At 54, Jackson Kaujeua is Namibia's granddad of music who shaped and mapped the Southern African country's music industry. Like most of Africa's old generation of musicians, Kaujeua sings traditional music, which was also a weapon during the struggle for liberation in his country. A number of Namibian musicians today credit Kaujeua for inspiring them.

A Herero, who was born in a village, Kaujeua abandoned priesthood when he heard songs done by Mahalia Jackson and others. Later, he went into exile in Botswana, taught at refuge camps in Angola before enrolling for a music course at Dorkay Art and Music College in South Africa where he was expelled for his anti-apartheid activities. The SWAPO sent him to England where he joined a group known as Black Diamond with which he released the song Winds of Change. He returned to Namibia at Independence and made history with his song !Gnubu !Nubus ('short and round'). But today, Kaujeua who like a dinosaur has vowed not to change his beat, faces stiff competition from hip-hop artistes in a country of less than 2 million people.

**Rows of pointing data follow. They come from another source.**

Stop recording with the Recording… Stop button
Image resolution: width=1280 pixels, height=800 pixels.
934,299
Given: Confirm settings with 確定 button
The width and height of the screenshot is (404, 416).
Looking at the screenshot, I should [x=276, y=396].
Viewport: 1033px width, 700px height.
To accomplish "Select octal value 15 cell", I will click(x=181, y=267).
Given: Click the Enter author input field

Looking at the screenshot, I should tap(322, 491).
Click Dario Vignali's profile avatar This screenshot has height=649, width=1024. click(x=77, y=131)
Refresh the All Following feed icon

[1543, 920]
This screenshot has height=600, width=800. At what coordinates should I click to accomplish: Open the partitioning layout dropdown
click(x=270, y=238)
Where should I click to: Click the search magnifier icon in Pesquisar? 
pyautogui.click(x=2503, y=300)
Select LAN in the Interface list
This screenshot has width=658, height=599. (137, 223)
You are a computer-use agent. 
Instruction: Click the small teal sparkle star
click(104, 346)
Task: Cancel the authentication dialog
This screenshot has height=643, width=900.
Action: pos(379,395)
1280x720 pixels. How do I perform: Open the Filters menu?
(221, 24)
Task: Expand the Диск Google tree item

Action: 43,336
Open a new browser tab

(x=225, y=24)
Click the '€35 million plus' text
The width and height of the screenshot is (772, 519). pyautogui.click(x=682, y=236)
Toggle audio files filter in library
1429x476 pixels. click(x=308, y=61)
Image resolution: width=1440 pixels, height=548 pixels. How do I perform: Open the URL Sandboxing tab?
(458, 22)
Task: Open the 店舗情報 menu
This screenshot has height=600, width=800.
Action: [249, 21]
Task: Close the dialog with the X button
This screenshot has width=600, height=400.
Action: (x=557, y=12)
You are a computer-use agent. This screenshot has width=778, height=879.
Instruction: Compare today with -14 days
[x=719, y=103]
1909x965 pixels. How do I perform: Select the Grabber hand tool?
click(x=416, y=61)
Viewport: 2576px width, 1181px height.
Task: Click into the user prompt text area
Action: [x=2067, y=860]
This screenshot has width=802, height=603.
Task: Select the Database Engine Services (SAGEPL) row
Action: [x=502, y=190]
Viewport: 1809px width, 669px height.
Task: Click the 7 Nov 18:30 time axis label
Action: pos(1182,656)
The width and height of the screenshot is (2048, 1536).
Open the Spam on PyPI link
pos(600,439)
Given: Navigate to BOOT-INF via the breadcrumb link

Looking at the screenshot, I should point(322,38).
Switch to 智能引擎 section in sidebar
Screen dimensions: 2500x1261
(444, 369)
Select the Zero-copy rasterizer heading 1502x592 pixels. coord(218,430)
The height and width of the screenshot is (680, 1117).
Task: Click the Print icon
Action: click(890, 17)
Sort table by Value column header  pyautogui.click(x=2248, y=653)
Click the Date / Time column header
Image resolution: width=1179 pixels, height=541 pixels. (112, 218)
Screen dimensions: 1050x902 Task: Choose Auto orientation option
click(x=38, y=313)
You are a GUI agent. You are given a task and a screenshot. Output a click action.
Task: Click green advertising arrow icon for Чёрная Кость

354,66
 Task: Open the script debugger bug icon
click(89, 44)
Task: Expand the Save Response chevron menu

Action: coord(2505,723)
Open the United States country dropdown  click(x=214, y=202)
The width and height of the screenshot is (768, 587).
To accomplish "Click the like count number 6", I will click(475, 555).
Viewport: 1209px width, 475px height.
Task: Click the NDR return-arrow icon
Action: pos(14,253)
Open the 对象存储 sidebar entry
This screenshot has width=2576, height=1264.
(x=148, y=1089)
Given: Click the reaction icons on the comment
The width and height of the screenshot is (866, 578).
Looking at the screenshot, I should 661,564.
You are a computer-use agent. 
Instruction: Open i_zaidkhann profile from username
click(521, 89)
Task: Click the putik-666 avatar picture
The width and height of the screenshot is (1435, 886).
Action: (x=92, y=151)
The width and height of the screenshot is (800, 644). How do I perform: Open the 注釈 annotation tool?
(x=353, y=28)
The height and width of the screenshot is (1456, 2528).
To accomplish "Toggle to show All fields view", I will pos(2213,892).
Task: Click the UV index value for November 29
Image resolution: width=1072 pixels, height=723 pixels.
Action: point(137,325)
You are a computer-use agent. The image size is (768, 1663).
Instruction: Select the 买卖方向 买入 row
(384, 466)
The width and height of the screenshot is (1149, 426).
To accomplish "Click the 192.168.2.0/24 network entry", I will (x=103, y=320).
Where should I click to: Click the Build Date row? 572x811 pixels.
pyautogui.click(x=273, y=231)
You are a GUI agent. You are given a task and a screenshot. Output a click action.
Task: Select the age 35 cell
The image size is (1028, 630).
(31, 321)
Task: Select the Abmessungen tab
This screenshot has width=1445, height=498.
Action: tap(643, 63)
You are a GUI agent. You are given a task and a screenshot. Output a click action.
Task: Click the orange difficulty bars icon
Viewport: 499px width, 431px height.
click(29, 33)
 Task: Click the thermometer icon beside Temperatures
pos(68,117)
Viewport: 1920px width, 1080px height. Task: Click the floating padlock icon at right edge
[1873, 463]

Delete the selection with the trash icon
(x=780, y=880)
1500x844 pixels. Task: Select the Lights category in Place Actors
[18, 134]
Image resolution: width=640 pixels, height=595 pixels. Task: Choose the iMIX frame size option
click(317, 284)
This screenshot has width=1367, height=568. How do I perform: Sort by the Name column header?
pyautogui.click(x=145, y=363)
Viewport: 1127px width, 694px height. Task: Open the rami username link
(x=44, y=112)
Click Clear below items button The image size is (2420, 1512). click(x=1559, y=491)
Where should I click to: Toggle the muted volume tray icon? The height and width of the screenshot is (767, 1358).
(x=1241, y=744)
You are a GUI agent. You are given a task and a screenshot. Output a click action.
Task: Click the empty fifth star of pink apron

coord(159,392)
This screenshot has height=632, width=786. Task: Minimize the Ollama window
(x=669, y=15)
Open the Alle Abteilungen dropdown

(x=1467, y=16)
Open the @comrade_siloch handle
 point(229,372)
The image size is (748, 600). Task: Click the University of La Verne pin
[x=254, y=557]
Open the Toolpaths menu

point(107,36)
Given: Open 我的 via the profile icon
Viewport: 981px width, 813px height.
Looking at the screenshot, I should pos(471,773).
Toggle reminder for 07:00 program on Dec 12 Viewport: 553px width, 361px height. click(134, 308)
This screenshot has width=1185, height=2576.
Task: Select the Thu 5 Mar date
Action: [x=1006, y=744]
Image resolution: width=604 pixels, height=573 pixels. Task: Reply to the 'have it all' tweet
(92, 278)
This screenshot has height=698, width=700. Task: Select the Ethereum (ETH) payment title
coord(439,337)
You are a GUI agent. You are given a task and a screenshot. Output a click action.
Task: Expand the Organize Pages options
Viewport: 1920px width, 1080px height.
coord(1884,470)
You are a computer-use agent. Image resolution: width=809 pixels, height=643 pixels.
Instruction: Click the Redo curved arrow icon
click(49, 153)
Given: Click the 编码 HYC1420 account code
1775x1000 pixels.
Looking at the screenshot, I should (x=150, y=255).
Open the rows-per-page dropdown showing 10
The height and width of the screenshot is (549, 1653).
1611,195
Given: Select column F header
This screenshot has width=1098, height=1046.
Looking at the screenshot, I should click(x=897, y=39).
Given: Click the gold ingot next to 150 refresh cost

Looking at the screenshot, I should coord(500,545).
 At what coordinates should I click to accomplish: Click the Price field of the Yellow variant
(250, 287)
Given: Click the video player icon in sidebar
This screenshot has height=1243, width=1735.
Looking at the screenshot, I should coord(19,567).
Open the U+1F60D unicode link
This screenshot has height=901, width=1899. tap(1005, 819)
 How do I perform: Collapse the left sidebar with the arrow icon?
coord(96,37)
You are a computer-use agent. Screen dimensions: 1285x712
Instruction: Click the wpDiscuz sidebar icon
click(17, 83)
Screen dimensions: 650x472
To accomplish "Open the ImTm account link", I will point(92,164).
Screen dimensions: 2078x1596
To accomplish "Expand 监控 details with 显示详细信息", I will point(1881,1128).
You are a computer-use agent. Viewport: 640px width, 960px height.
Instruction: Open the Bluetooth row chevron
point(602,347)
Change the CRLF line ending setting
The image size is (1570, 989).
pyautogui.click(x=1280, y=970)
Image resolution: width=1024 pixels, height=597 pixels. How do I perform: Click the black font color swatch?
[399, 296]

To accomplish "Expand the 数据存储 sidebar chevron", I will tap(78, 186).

"It's hard to make a living from music here. There is a limited market and thus limited buying power. But I can't sit under a tree and cry, hoping something will fall from heaven", he says. Kaujeua believes that 'every Namibian should get a piece of the music' hence he sings in a number of languages. "This makes me a bridge-builder who does not judge people by the colour of their skin. I deal with people's characters. If we do not agree as Hereros then I will find someone, who understands me", he explains.

He admits that he is most affected because the tune and the beat have changed from the days of the liberation struggle and he cannot adapt to the Kwaito or hip-hop popular among the youths. "Then it was about the war and was meant to mobilize and inform the international world about our problems. Now it's about development, the beauty of the country, love and yes hiv and Aids, teenage pregnancies and many others.

But I can't sing hip-hop or kwaito. Once I change, I am done. I am dead. I can't." Despite living a hand-mouth lifestyle, Kaujeua says he is content with what he has done for Namibia's music industry and that although things are not perfect, those imperfect moments should not keep him down. "I am not a millionaire but I have achieved what I set out to achieve. In this business it takes long to realize one's talents. I have my own label. I market my own music. It's like what Mandela said: 'You fall and stand up'", he boasts.